A plain-text file recording timestamped messages written during program execution. Used for debugging, auditing, and verifying that a program ran correctly. Extension: .log

Parquet

A binary columnar file format optimized for large datasets and analytical queries. More efficient than CSV for large data. Common in data engineering pipelines. Extension: .parquet

YAML (YAML Ain't Markup Language)

A plain-text format for configuration files, similar to TOML but more flexible. Common in CI/CD pipelines (GitHub Actions uses .yml files). Extension: .yml or .yaml

Tabular Data

Data organized into rows and columns, like a spreadsheet or database table. CSV is the most common plain-text format for tabular data.

Header Row

The first row of a CSV file containing column names.

Record

A single row in a tabular dataset representing one observation or event.

Field

A single column in a tabular dataset representing one attribute of each record.

Delimiter

The character used to separate fields in a text file. CSV uses comma; TSV uses tab. Other delimiters (pipe |, semicolon ;) also exist.

Encoding (UTF-8)

The system used to represent characters as bytes in a text file.
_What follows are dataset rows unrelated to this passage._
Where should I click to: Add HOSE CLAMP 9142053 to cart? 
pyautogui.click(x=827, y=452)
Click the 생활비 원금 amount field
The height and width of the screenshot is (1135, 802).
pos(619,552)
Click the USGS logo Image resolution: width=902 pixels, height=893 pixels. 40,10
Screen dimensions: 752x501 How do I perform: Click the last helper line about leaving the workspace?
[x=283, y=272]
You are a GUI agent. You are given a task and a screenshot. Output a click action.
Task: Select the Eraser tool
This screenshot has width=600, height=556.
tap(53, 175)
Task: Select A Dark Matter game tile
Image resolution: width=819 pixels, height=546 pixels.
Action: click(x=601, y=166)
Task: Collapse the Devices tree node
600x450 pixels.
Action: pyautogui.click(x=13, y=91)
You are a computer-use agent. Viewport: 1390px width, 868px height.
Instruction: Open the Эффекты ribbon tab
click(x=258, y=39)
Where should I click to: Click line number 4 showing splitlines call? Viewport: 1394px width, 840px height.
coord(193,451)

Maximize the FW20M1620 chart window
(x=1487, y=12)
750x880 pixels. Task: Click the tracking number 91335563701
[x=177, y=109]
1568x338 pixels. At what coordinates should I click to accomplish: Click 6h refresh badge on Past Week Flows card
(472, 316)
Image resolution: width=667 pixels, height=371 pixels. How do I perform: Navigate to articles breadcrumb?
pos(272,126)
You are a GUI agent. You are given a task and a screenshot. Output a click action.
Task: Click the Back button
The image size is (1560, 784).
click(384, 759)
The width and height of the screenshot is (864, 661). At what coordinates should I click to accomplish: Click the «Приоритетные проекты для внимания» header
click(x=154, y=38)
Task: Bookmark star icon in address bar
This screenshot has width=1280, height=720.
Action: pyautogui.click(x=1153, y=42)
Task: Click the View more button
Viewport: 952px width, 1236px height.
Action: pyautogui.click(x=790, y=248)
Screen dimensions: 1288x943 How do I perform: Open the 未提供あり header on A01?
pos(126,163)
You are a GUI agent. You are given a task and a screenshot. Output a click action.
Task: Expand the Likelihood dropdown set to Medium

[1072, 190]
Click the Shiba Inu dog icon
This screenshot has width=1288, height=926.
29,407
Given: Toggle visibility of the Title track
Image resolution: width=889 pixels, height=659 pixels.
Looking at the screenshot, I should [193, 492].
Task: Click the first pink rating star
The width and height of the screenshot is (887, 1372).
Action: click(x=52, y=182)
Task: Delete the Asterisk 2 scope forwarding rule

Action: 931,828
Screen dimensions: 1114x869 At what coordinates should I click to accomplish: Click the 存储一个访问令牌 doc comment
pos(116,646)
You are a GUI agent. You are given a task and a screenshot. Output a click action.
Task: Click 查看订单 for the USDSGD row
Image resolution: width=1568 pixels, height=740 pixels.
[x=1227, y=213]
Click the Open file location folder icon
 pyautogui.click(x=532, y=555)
UTF-8 is the standard encoding for many files. Encoding mismatches cause garbled characters when reading files.

Binary File

A file stored in a non-human-readable format (example: Parquet, Excel .xlsx). Requires specific tools to read and write. Cannot be opened meaningfully in a text editor.

Plain Text File

A file stored as human-readable characters (example: CSV, JSON, Markdown, TOML). Can be opened and read in any text editor.